At long last, the grieving period for my 15-year-old, 235,000-mile-strong red van is over. This August she died while attempting to haul our youngest son and the contents of his college house back to campus. That van’s final act of kindness may have been that I was not the driver on her last voyage.
To say I loved that van would be an understatement. I was a walking advertisement for the Toyota Sienna van to all within earshot. It had comfort, practicality and versatility all rolled into one.
That van hauled bread donations to the food pantry, meals to sick friends, and more plant material than the legal limit. My small gardening business was well served by her. It is a fact that my van could hold far more than any pick up truck. Baseball players were taken to practices, games, and end-of-season parties. There were countless trips to skate parks, grocery stores, and emergency rooms. It was the only suitable vehicle to take to holiday gatherings, offering enough space for wrapped presents, food contributions, and our four family members. She was even featured in our annual Christmas card one year. Vacations to West Virginia, Kentucky, Michigan, New York, North and South Carolina, Georgia, Washington DC, and elsewhere enjoyed her company.

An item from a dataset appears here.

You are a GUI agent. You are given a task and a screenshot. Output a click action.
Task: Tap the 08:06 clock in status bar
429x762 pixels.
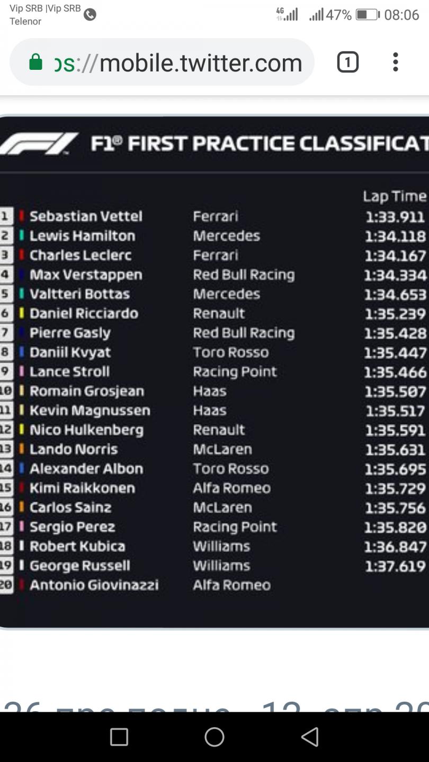coord(401,15)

Our family loved to take “jammy” rides in that van. She was like the home where everyone convenes – welcoming to all, casual enough to put your feet up on the coffee table and stay awhile and comfortable enough to take a nap or speak in a loud voice.
That car took a beating but wore the battle wounds proudly. I could always spot my van in a sea of other red vans by the large rear dent, the missing hubcap, and the cracked tail light repaired with duct tape. Her doors were slammed way too often and too hard by an angry teenager or his menopausal mom. But she bore witness to many bonding moments between mother and sons, husband and wife. Tears of joy, frustration, or sadness were shed in her well-worn seats. Pep talks were held, confessions were made, and forgiveness was sought or given inside those van doors.
Like each of us, she had her quirks, comforts, flaws and above all, memories. Thanks for all of it. I will never replace you. Perhaps the real reason for my lingering grief is the final acceptance of a passing phase. We no longer have kids’ ball games to attend or teenage boys to take to ski resorts and school functions. We’re still on a wonderful journey but we are now on a different route.
Maybe it’s time for a little red sports car?